Let's include Malcolm Smith. He made an elite trifecta by winning the Super Bowl MVP award as only 1 of 3 NFL linebackers to ever do so.  After not a single interception in 43 previous games, he took his first interception during the Super Bowl and returned it 69 yards for a TD. Oh, and Minnesota laughed at Percy Harven? Some Vikings fans mocked: He wanted to get traded and now he has a boo boo! Is it funny now? And The Chancellor? Or what I like to think of as: Part Man, Part Machine. Do you know what the black face mask visor means? It means Grade F like Donald Wood wrote. But F as in "Do Not F with Me."

These levels of commitment and tenacity are inspirational. And we got to participate in sports history.

I am not biased because this is my home team. I am biased because I like champions. I applaud the fact Pete Carroll had a vision he then realized.  How many people actually do this? It is incredible whether you are 12, 32 or 62 (Coach Carroll's age.)

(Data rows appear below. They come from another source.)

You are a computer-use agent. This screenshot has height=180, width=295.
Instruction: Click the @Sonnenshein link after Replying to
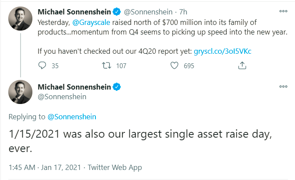(72, 117)
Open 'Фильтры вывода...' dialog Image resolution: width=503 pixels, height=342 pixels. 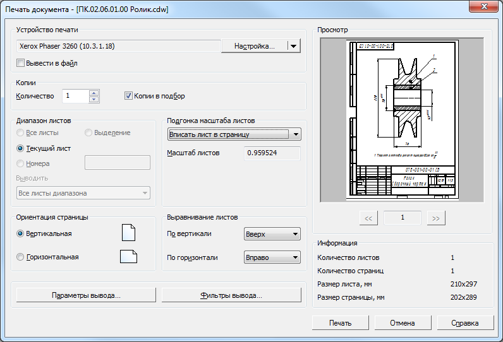[231, 295]
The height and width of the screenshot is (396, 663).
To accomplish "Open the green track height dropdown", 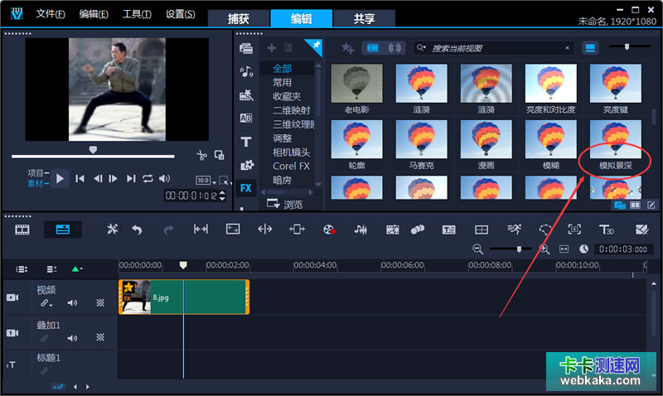I will click(x=78, y=269).
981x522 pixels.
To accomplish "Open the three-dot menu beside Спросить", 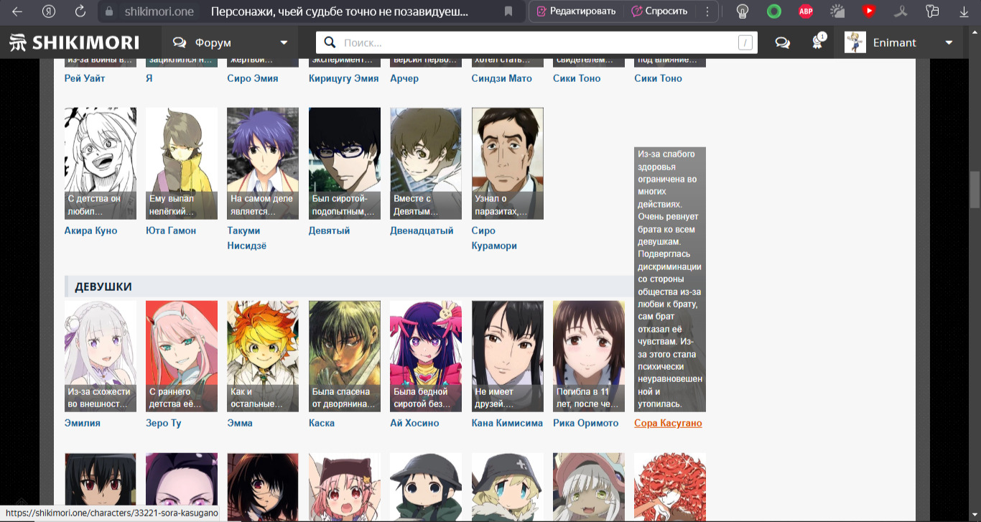I will click(707, 11).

Oh, the backlash after the conference championship game regarding Richard Sherman? He is a thug? That word has now has a variety of connotation and is used on such a sliding scale, I am uncertain it means what people hope it means when they use it. Does it mean he's an arsehole? A dbag? A criminal? Or is he just someone who says, acts and thinks in a way people don't like? If so, he can get in the back of the line behind thugs like Rob Ford, Justin Beiber, Kanye West, Michael Grimm, Donald Trump and half of Congress.  Richard Sherman went to Stanford which I am confident Biebs and Kanye couldn't string those letters together to successfully win their way out of a 3rd grade spelling bee.

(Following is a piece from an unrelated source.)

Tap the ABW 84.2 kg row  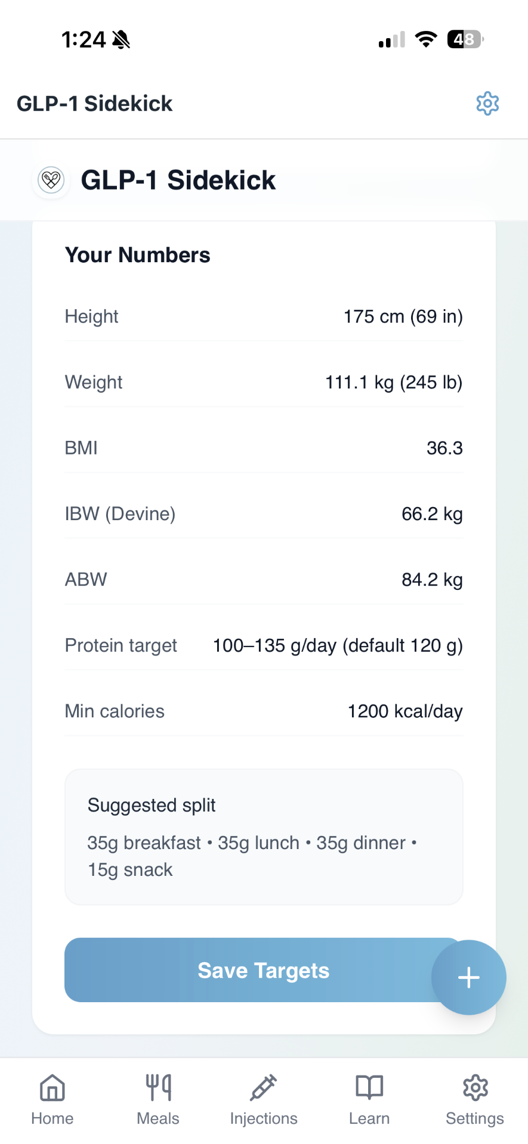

You know who doesn't care if people don't like Richard Sherman? Richard Sherman.

In regards to the team, it is stacked with hard-workers and a 'no-name' defensive players. One of my favorite quotes came from Nancy Gay,

Anyone who figured the No. 1 scoring offense powered by Manning, a five-time MVP, might get the upper hand on the NFL’s No. 1 scoring defense was drastically underestimating the ferocity of Seattle’s Legion of Boom.

Legion of Boom? How awesome is that?!? You know what I say? I am in Tennis League or I am into running or I am in PTA. These men, with the ferocity and speed of panthers get to say, "I am in the LEGION of BOOM."

I loved watching them rise. I loved watching them win. I loved watching them do the thing Donald Wood and MANY others said was not unlikely but impossible. Because of social media, it was also spectacular to be completely connected to the action as well as the emotion and reverie of all my friends and family at home and around the US who were experiencing the same elation I was. I want to experience greatness as every one does but I am also thrilled to witness greatness and cheer it on, in whatever form and discipline it comes in. In this case, pigskin style delivered via Seattle. How does it feel to win? Proud of the team who found out during the Super Bowl and all the 12th Man friends along the way.